Then comparing the list from TSTCT with the list from ST03N you will look for the ones that do not show up on both lists which will be the ones that have not been used. The unused ones will be your 'suspect' list for possible deletion. I would suggest finding out who the functional / business owners are and send individual lists to them stating that by some definite date in the future, security will delete the unused transactions unless the business provides a valid case for keeping them. The issue with getting the data using this approach is that working with ST03N in this fashion is cumbersome.
SAP also provides a fixed price service that will give you this information among other reports such including: what transactions each user has used during the time frame you keep user history; any custom objects that have SoD relevance based on SAP's standard GRC AC rule set, etc.
Cheers,
Larry Justice
05-25-2010 10:11 PM
You should however be carefull of this at face value (on the presentation server) as the data is aggregated and renamed in the report/transaction field.

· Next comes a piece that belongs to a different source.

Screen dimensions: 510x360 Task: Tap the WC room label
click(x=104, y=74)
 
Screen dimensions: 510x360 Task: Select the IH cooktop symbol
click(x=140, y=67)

This use of data from table MONI and the stat files is more co-incidental for security than reliable.
The correct tool with context information is SM19, but it is not a christal ball into the past..
I do agree with you that if you have nothing else then the ST03N data is usefull, but there are "disclaimers" required... For example the "unused ones" may contain form routines used externally. This is still quite popular amongst sime ABAPers.
There is a post by Frank Buchholz which explains this in detail if you search the FAQ thread.